I don't have a silver bullet solution to offer here.  This is going to be hard and it's probably going to be expensive.  But if we do it right, as an industry, we can create models for how other systems (group health, municipalities, even countries) approach the issue.

Here's a place to start:
http://www.ted.com/talks/johann_hari_everything_you_think_you_know_about_addiction_is_wrong
My colleague, Scott Yasko, sent out a TED talk on addiction that I found fascinating.  Leave the political questions aside for a moment (the speaker, Johann Hari, offers some interesting thoughts on decriminalization, but don't get distracted by that...) and focus instead on the underlying psychosocial argument he's making.  (I should also acknowledge that Hari has a checkered past as a journalist, but his thoughts here are well-researched and profound... and presumably his own).  If you stick with it until the end, you'll hear him conclude:

"The opposite of addiction is not sobriety.  The opposite of addiction is connection."  

Does that make you think differently about how we might approach the issue of addiction in workers' compensation?

Michael  
On Twitter @PRIUM1

Wednesday, August 5, 2015

A Lesson in Chronic Pain Management from Friedrich Nietzche

"He who has a why to live for can bear with almost any how."  

I bet you've never seen a Friedrich Nietzsche quote in a work comp blog post before.  I came across this in a book recently, but I've also seen it plastered on social media and an occasional wall poster. Leaving aside for a moment the fact that the quote is almost always taken out of context (Nietzsche wasn't exactly the most uplifting philosopher of the 19th century), the quote still offers insight into the most difficult and frustrating dynamic of chronic pain management: 

The psycho-social disposition of the injured worker.  

How can we ask injured workers to take fewer pain meds... how we can ask them to engage in non-pharmacological therapies... how we can ask them to go through the weaning process... how can we ask them to contemplate a life that might not be totally pain free... if they lack the why.  If they don't have a job they're excited to get back to... if they don't have a supportive family or social environment... if they haven't worked through the devastating and often latent effects of childhood trauma... if they haven't dealt with co-morbid conditions like depression and obesity... then how can we ask them to change?   

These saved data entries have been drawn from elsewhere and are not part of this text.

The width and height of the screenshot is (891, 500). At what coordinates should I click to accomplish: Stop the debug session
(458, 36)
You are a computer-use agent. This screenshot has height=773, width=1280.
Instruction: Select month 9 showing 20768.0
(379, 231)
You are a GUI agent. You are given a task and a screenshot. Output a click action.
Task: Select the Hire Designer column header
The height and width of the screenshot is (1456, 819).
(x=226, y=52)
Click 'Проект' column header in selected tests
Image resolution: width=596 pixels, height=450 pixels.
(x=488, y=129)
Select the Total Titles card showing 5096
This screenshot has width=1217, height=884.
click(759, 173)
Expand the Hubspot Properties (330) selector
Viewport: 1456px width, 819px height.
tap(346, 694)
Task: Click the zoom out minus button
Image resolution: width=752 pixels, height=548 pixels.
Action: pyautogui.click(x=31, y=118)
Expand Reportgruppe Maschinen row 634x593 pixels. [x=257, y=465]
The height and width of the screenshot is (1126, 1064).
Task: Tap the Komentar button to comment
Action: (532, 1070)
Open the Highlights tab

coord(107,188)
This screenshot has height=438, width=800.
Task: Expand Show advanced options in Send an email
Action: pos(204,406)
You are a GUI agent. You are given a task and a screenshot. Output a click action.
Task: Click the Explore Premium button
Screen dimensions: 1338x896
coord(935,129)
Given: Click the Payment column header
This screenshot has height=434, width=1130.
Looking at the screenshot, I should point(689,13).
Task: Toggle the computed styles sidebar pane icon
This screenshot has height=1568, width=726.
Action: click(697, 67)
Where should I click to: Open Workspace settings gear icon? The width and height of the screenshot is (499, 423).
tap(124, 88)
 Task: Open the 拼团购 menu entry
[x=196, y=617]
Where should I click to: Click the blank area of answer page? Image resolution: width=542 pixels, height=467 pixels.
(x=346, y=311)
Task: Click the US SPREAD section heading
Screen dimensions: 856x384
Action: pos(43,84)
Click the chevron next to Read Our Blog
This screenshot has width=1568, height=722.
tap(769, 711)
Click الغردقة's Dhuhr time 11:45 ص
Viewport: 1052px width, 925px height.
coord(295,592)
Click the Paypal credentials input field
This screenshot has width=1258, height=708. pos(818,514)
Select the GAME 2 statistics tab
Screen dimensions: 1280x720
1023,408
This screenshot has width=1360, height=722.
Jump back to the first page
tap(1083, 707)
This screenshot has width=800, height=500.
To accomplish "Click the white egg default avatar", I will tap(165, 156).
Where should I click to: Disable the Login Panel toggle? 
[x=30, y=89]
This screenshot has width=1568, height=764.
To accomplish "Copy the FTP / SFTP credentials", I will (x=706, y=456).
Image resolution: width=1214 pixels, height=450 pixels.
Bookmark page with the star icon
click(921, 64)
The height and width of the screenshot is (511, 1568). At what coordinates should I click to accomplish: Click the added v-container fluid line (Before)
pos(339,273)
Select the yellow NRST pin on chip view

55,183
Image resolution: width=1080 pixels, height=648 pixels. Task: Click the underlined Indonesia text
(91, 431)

No structure can be rebuilt on a faulty foundation.  And the life of a chronic pain patient cannot be rebuilt without addressing the underlying cause of the chronicity.

So what do we do?  Massachusetts has outlined a pretty compelling approach to addiction prevention and treatment in that state.  The Governor's Opioid Working Group has put together a comprehensive document built around 12 core principles (the detail behind each is contained in the document):

  1. Create new pathways to treatment
  2. Increase access to medication-assisted treatment
  3. Utilize data to identify hot spots and deploy appropriate resources
  4. Acknowledge addiction as a chronic medical condition
  5. Reduce the stigma of substance use disorders
  6. Support substance use prevention education in schools
  7. Require all practitioners to receive training about addiction and safe prescribing practices (see my post from Monday on this topic)
  8. Improve the prescription monitoring program
  9. Require manufacturers and pharmacies to dispose of unused prescription medication
  10. Acknowledge that punishment is not the appropriate response to a substance use disorder
  11. Increase distribution of naloxone to prevent overdose deaths
  12. Eliminate insurance barriers to treatment     
Are you thinking "this is intended for a group health / medicaid audience in the state of MA"?  Think again.  Most, if not all, of these principles should apply to us in workers' compensation.  If we don't get serious about treating the whole individual, we'll have little hope of making progress in the fight against prescription drug misuse and abuse.